===== TEXTE
Ce diagnostic est de Dr Mamadou Hébié, juriste, enseignant de droit. Tout en déplorant la situation dans laquelle le Burkina s’est retrouvé, il estime qu’il « est temps que le peuple reprenne le contrôle de son avenir, (…) mettre fin à cette transition en proposant une solution consensuelle et crédible à la crise institutionnelle causée, d’une part, par la gouvernance du régime Kaboré et, d’autre part, par le coup d’Etat de janvier 2022 ». Lisez !

1. J’observe avec beaucoup de bonheur et d’espérance l’indignation qui s’exprime face à la « réunion de haut niveau » organisée pour réaliser la réconciliation au forceps décidée par le MPSR, en jetant aux orties le droit, la Justice, et les institutions, sans mentionner la douleur et les pleurs des victimes. Ceux qui brûlent les cimetières n’ont jamais eu peur des cris et des pleurs des cadavres ; et le MPSR avait déjà indiqué tout le respect qu’il voue aux règles, aux institutions et aux procédures, lors de la mascarade de sa prétendue prestation de serment.

2. Aussi louable que soit ce sursaut qui ceint le peuple burkinabè de dignité, il indique en même temps une réalité moins reluisante : à savoir le fait que le peuple Burkinabè n’est pas maître de l’agenda, des finalités ou de l’horloge et du temps de cette transition. Dans notre attitude d’attendre pour voir, on n’a avalé tant de couleuvres qu’au final le MPSR a décidé d’enfoncer des boas dans nos gorges… Il est temps que le peuple reprenne le contrôle de son avenir.

3. Il est donc impératif de mettre fin à cette transition en proposant une solution consensuelle et crédible à la crise institutionnelle causée, d’une part, par la gouvernance du régime Kaboré et, d’autre part, par le coup d’Etat de janvier 2022. Cela nous permettra de revenir à la logique institutionnelle, en retournant autour de ce que nous avons de commun : des règles, des institutions et des procédures reflétant un Etat de droit porté par des personnes consensuelles et crédibles qui fédèrent l’énergie collective et populaire.
==========
===== DONNÉES D'ENTRÉE
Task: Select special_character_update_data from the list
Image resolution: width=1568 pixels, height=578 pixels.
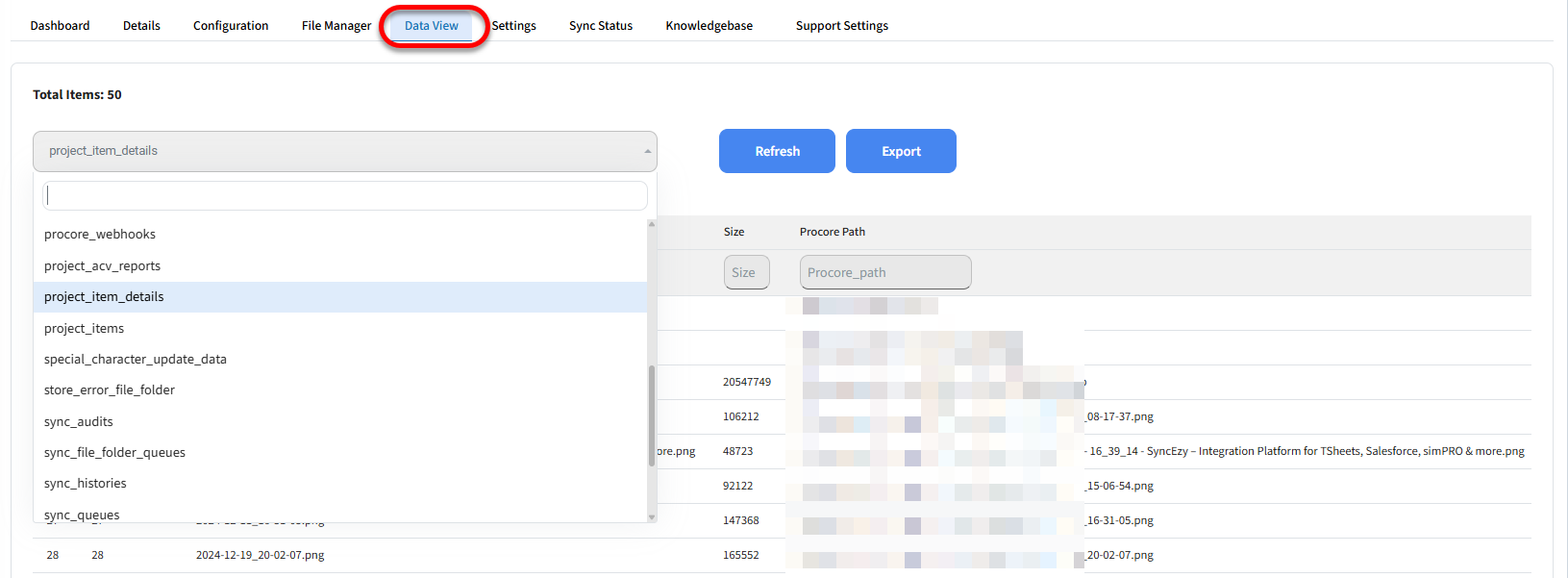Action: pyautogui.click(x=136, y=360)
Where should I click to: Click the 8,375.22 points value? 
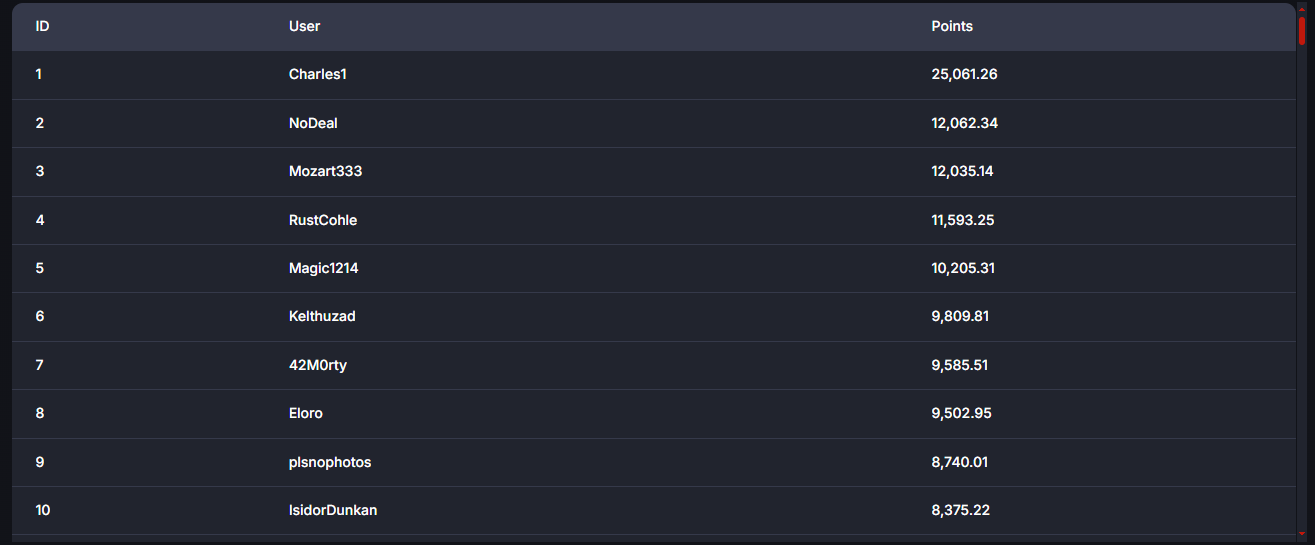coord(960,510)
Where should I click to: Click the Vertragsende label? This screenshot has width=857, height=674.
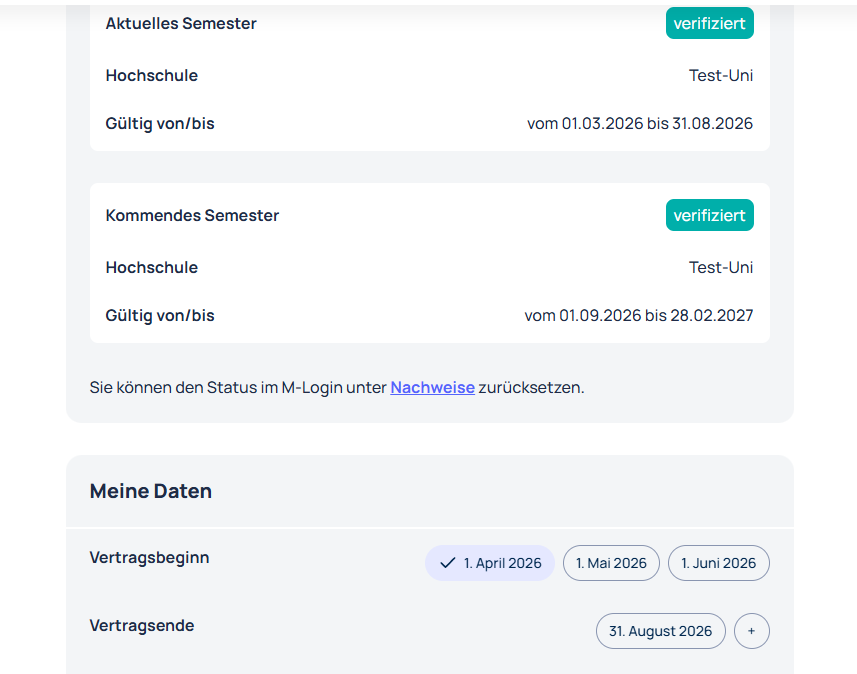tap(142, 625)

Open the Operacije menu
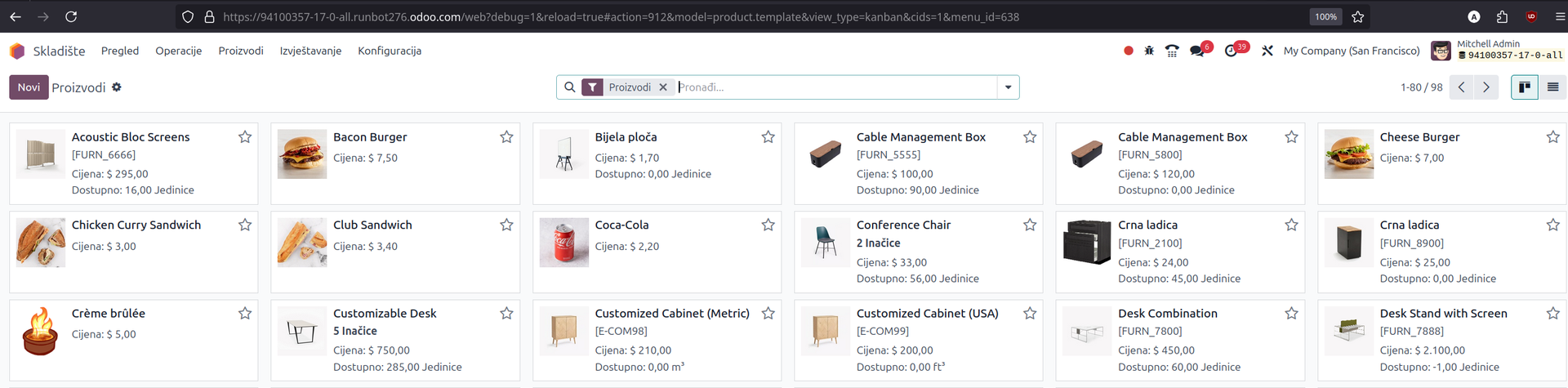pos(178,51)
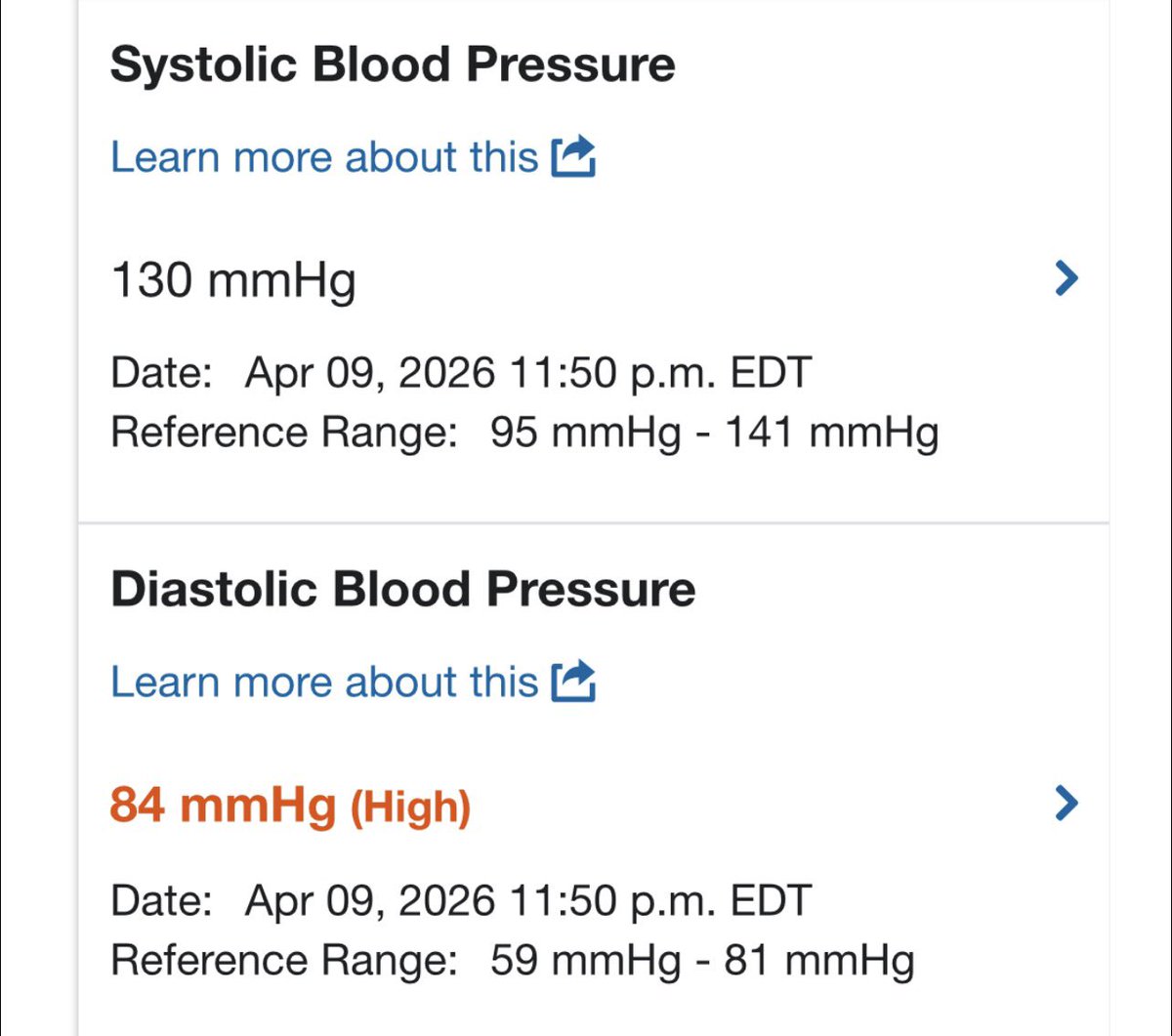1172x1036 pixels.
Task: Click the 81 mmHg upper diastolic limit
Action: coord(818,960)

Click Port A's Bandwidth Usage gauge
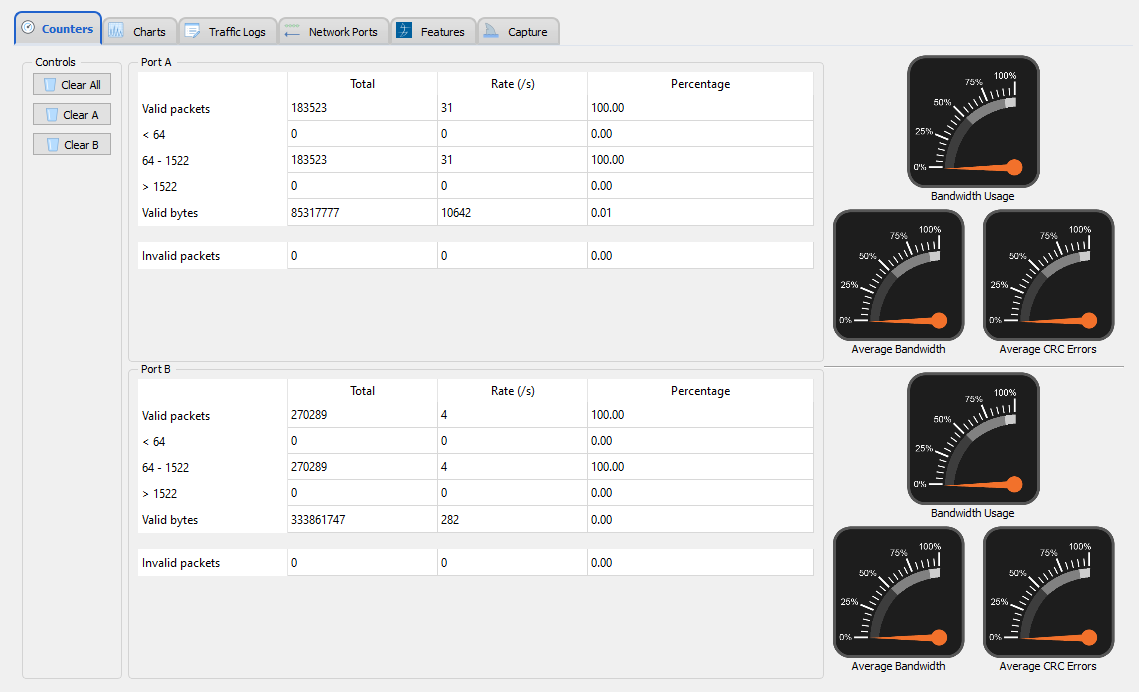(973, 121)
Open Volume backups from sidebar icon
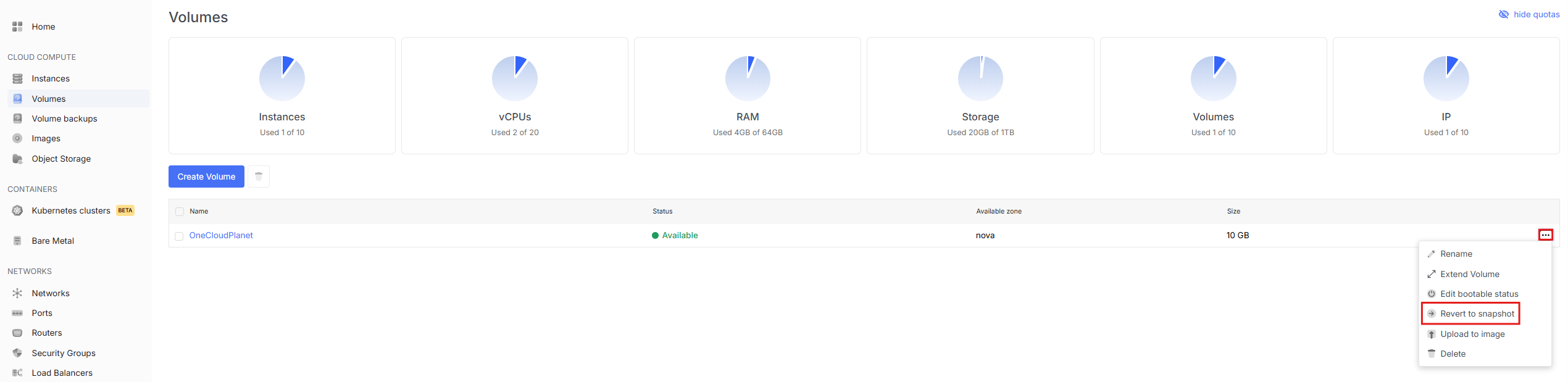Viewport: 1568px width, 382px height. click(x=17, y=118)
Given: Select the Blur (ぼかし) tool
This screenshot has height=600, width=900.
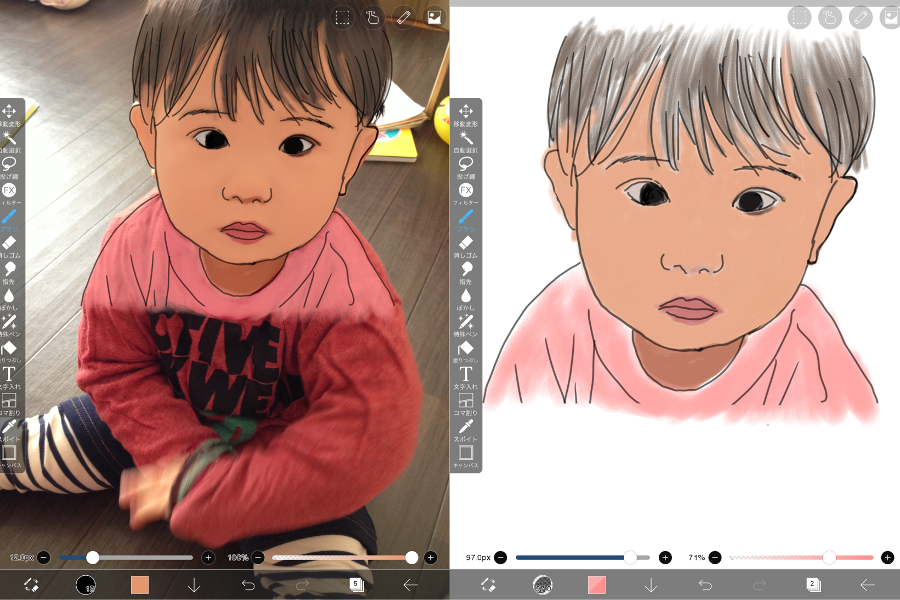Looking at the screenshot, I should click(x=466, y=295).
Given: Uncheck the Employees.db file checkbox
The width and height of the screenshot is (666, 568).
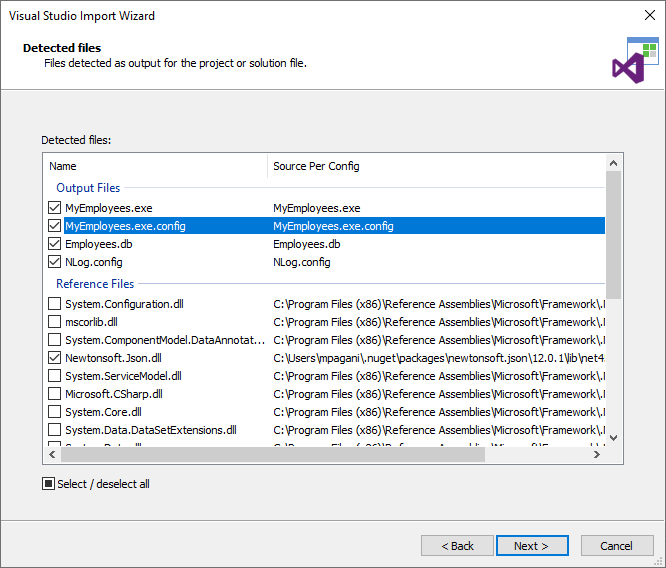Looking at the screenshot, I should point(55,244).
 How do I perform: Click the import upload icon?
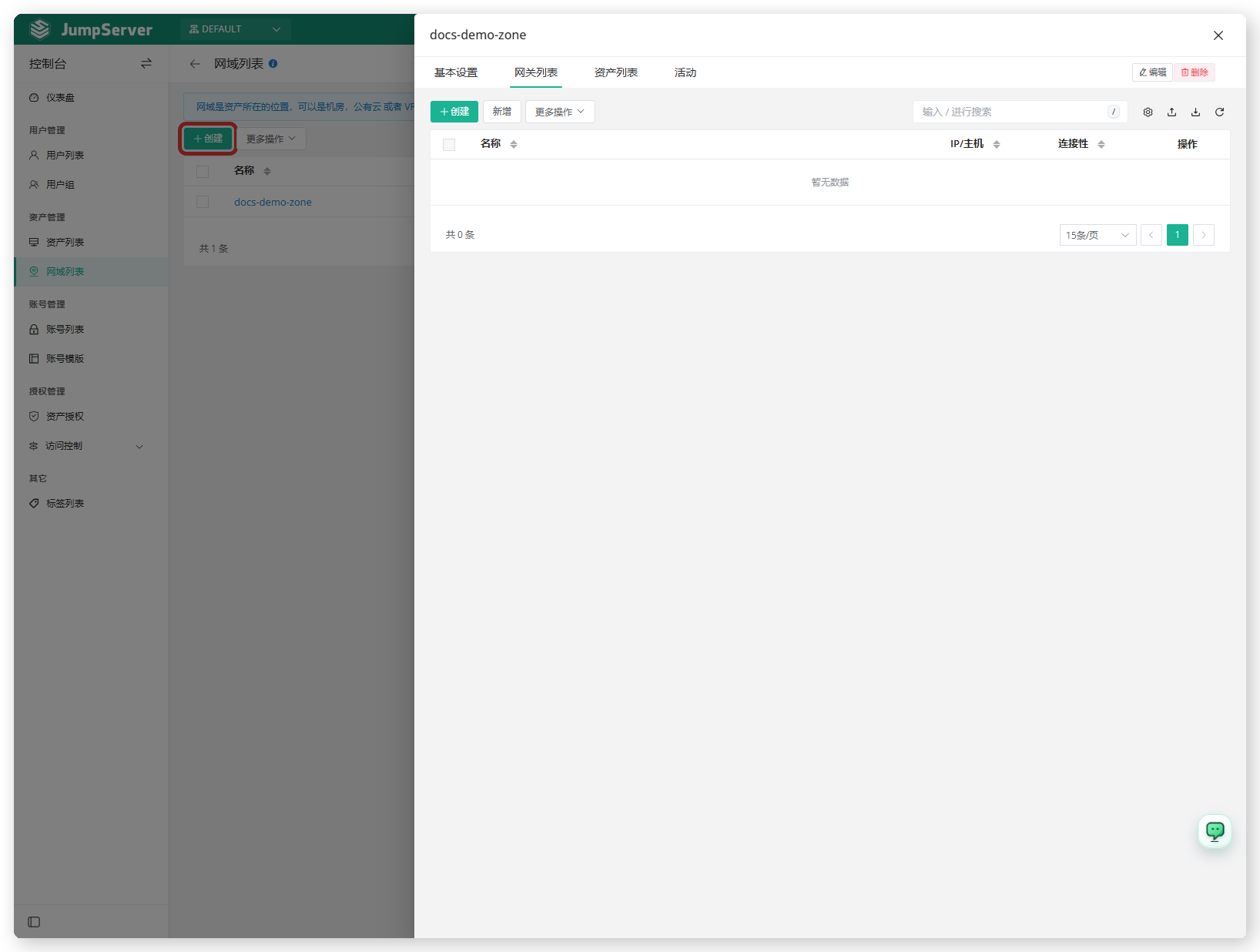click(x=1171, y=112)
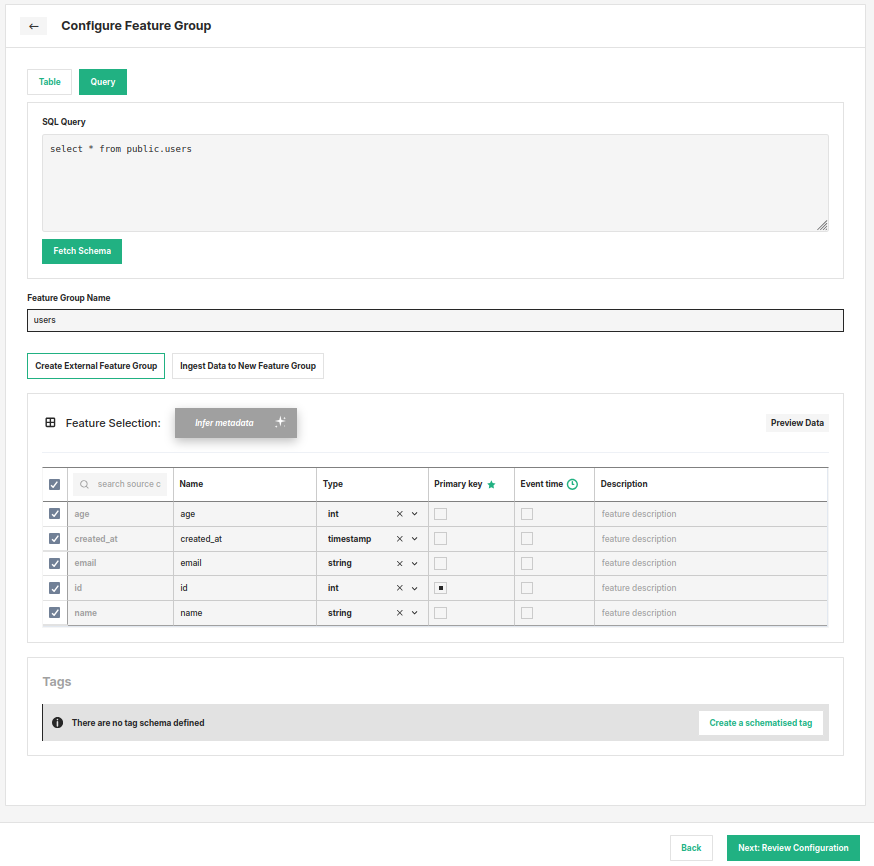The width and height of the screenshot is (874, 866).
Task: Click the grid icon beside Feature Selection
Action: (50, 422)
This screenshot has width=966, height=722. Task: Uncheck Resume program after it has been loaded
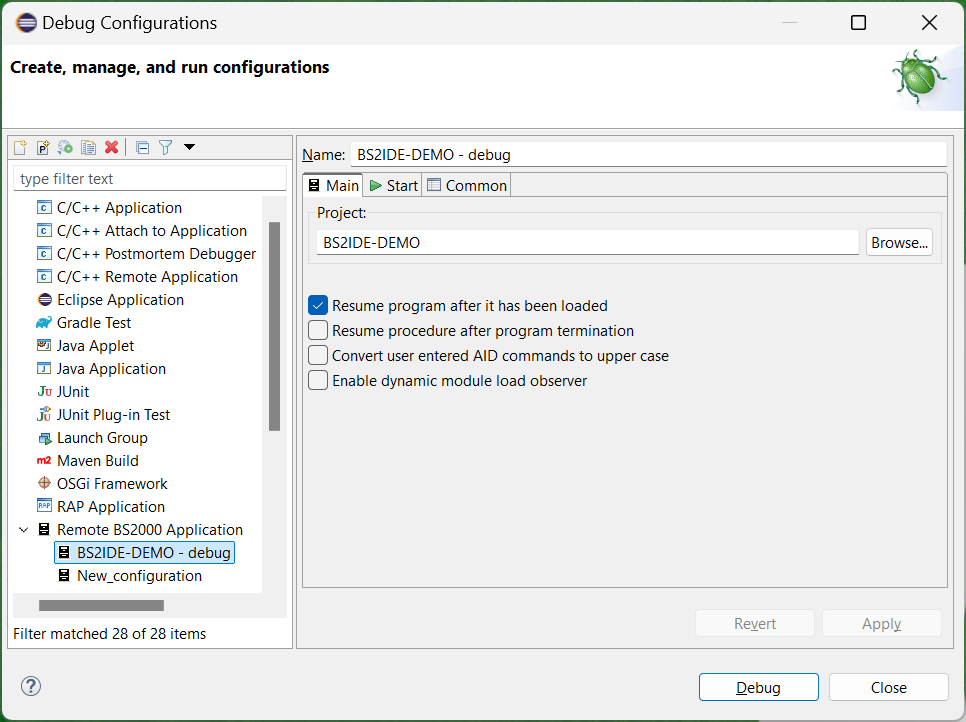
==========
Réécrivez sous forme de liste le paragraphe du texte qui commence par « Il est donc impératif », en conservant ses faits principaux. Les enregistrements n'interviennent pas dans cet exercice.

ZONE DE RÉPONSE
- Il faut mettre fin à la transition en proposant une solution consensuelle et crédible à la crise institutionnelle.
- Cette crise a deux causes : la gouvernance du régime Kaboré et le coup d'État de janvier 2022.
- Cette solution permettrait de revenir à la logique institutionnelle, autour de ce qui est commun : des règles, des institutions et des procédures.
- Celles-ci refléteraient un État de droit porté par des personnes consensuelles et crédibles qui fédèrent l'énergie collective et populaire.